A 32 year old male is admitted to your trauma ICU after a head on motor vehicle collision. He was intubated in the resuscitation unit for altered mental status and was found to have bilateral subdural hematomas as well as a traumatic subarachnoid hemorrhage. At this point, the patient does not need an operation and the plan is to repeat the head CT at 6 and 24 hours to look for interval change.
Clinical question: At what point should you consider starting venous thromboembolic (VTE) prophylaxis in this patient?
Risk of VTE in patients with TBI
- Independent of pharmacological thromboprophylaxis strategy, VTE rate increases after TBI to 25% compared to the natural population.

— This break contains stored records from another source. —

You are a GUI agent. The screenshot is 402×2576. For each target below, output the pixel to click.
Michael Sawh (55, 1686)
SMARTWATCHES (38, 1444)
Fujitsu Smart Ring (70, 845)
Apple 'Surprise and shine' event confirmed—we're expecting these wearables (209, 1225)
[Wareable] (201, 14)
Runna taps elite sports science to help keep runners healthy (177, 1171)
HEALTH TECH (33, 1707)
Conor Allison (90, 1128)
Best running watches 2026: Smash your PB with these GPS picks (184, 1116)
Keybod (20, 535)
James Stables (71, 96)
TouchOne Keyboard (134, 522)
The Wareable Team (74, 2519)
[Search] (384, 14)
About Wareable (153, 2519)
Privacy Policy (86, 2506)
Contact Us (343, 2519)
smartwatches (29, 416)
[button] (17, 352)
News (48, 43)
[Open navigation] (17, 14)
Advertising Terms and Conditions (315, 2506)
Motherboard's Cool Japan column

- Severe head injury is in itself an independent risk factor for VTE.
Recommendations by the Brain Trauma Foundation (2007) – Level III Evidence
- Graduated compression stockings or intermittent pneumatic compression stockings (IPC’s) are recommended unless LE injury precludes use until the patient is ambulatory.
- Low molecular weight heparin (LMWH) or low dose unfractionated heparin (UFH) should be used in combination with mechanical prophylaxis. However, there is an increased risk for expansion in ICH.
- There is insufficient evidence to support recommendations regarding the preferred agent, dose, or timing of pharmacologic prophylaxis for DVT.